Many mutations that cause classic CF were identified in Europeans after the discovery of the CFTR gene in 1989 and the ensuing analysis of patient DNA sequences. At the same time, additional protein-changing CFTR variants were discovered in association with diseases that had been thought to have etiologies distinct from CF. Molecular studies have now shown that many CFTR-associated diseases (including classic CF) are caused by a disruption of ion transport in epithelial cells due to an altered expression or functionality of the CFTR protein.1

Different populations have particular CFTR allele spectra that are associated with distinct manifestations of disease.4,27,29 A system for scoring CFTR disease liability needs to focus on the degree to which a defined mutation increases morbidity and mortality in certain ancestral backgrounds, irrespective of a narrow presentation of disease symptoms. Ours is not the first application of computational analysis to novel variants in the CFTR gene. Updated European recommendations, in the context of molecular genetic diagnosis of CF and CFTR-related disorders, recognize the utility of computational analysis in assisting determination of the potential pathogenicity of novel sequence changes.26

Overcoming current limitations in carrier screening

The current study reveals that many likely disease-contributing mutations in CFTR are untested variants not defined in the literature. These variants are not detected by the standard screening panels and are currently excluded in traditional reproductive risk assessment.

Overcoming the disadvantages inherent in targeted mutation testing for genes such as CFTR begins with exome sequencing for the genes of interest as an analytical standard. Although next-generation exome sequencing is incorporated into some carrier screening panels, the resulting analyses are still subject to a traditional clinical interpretation. When deciding which targeted mutations to sequence and/or report, the designers of these tests typically restrict the scope to clinically observed and previously published disease-contributing mutations. The selection of a particular variant may increase a given panel’s mutation detection rate in one population but not in others ( Figures 1 and 2 ).

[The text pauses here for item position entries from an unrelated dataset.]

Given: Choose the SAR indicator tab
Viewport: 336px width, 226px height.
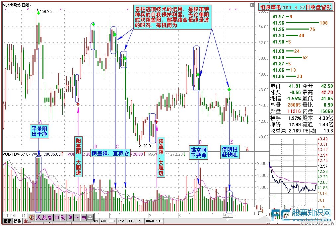Looking at the screenshot, I should (159, 221).
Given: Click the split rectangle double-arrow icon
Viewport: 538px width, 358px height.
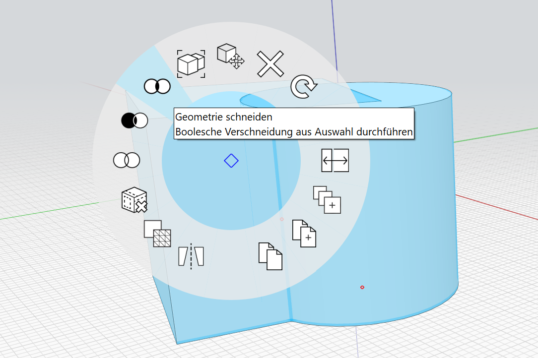Looking at the screenshot, I should point(335,160).
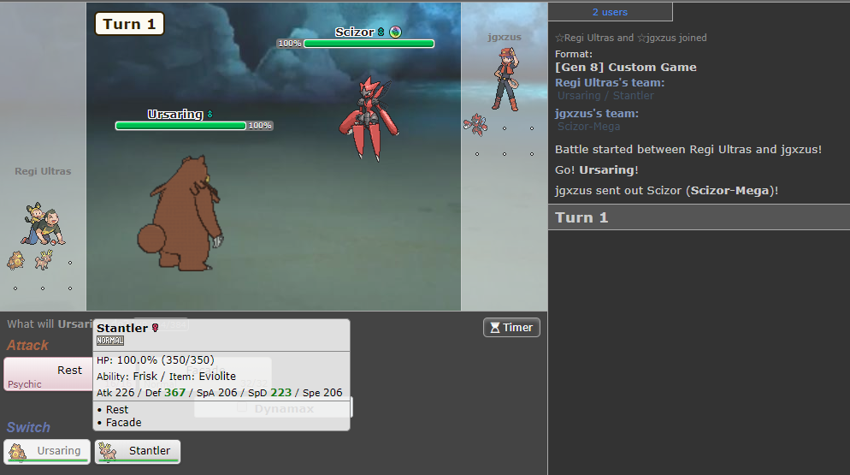Start the battle Timer
Screen dimensions: 850x475
coord(511,327)
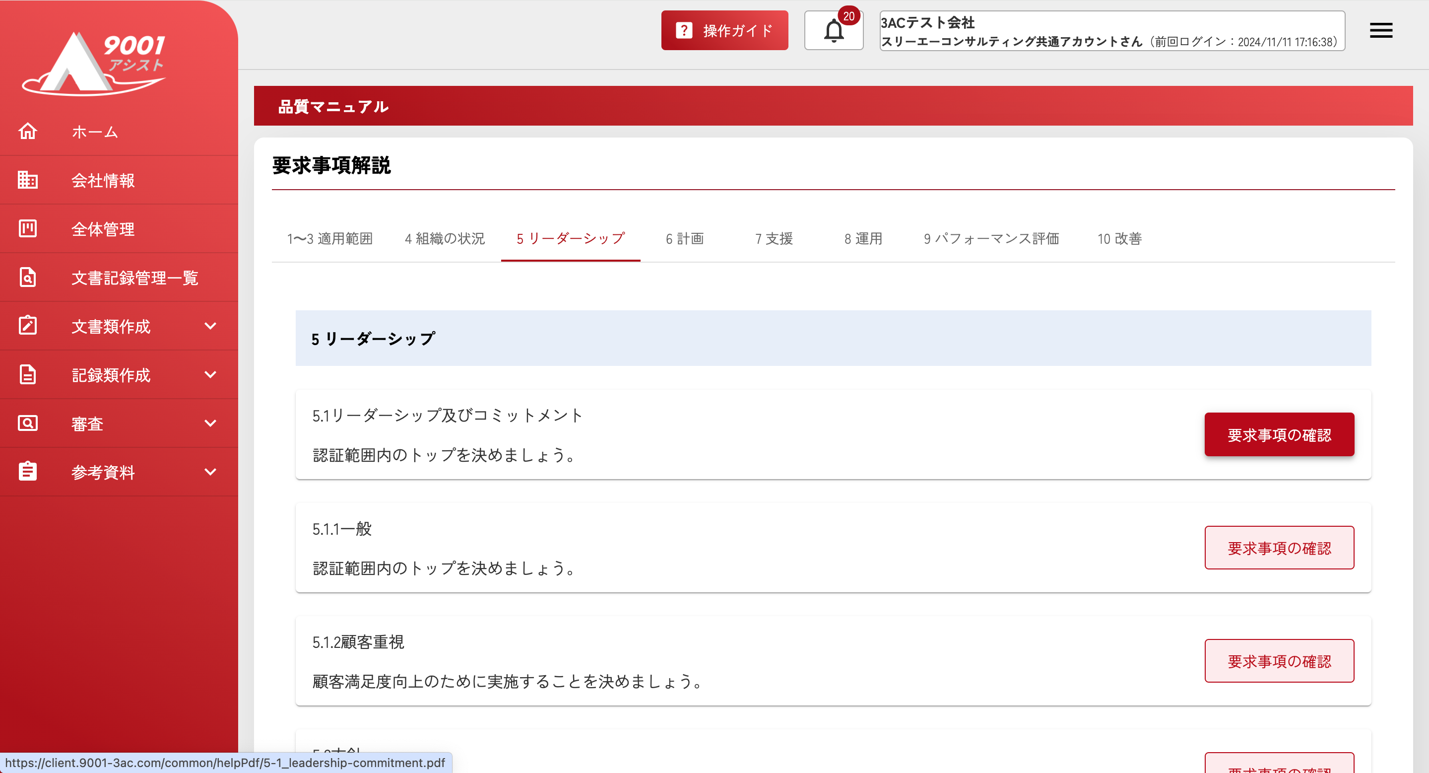Expand the 文書類作成 chevron

[x=210, y=326]
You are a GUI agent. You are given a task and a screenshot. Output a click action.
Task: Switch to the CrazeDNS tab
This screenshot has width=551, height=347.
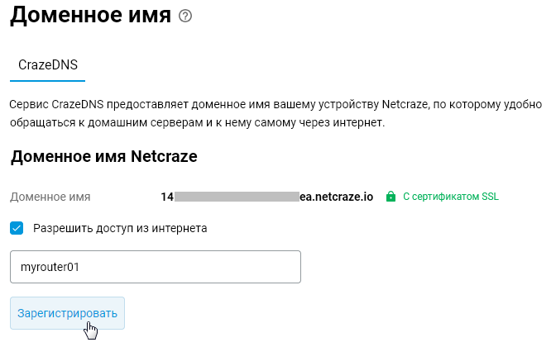tap(48, 65)
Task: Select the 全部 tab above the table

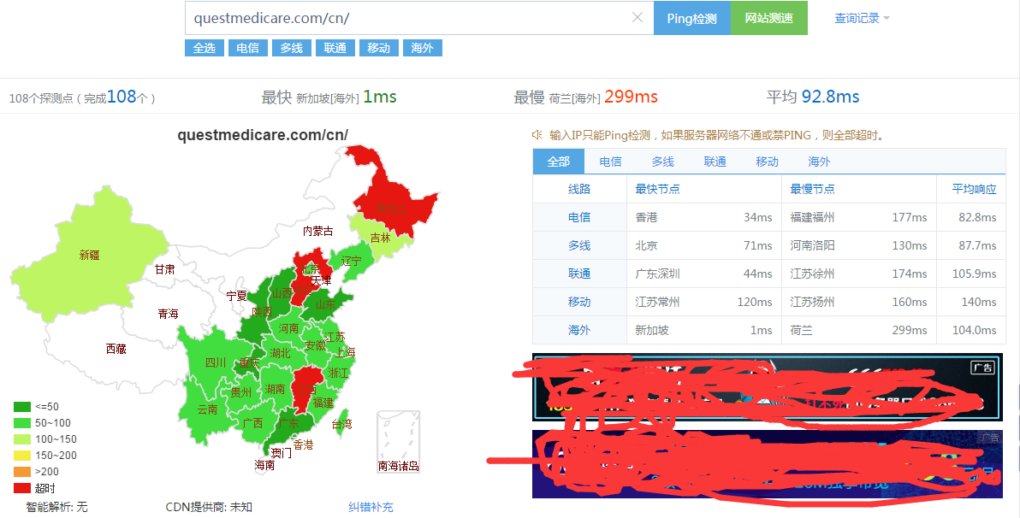Action: [558, 161]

These imposed limitations lead to widespread inadequacies of current screening practices. With the advancement of sequencing technology, along with its plummeting price tag, we now have more comprehensive and accessible options for analyzing CFTR and other genes’ contributions to reproductive risk.

Observing a recessive mutation in an affected individual is clinically valuable and actionable. However, the frequency at which rare recessive mutations are observed in nondiseased individuals is orders of magnitude higher than their expected appearance in diseased individuals. As a result, many likely deleterious mutations may never actually be clinically validated.

Recent advances in computational analyses have made it possible to critically assess the disease contributions of uncharacterized variants. Here, we select the integration of protein damage modeling and population statistics as useful revelatory tools in exposing the limitations of current carrier screens and reliance on clinical validation. On a larger stage, where previously uncharacterized variants have the potential to play a role in reproductive decision-making, protein damage modeling and population statistics become key components of a dynamic and complex analytic methodology.

Disclosure

R.M.L., A.J.S., M.J.S., C.B., B.S., T.C.P., and J.L.L. are currently employees at GenePeeks, Inc. L.M.S. is currently a consultant for GenePeeks, Inc.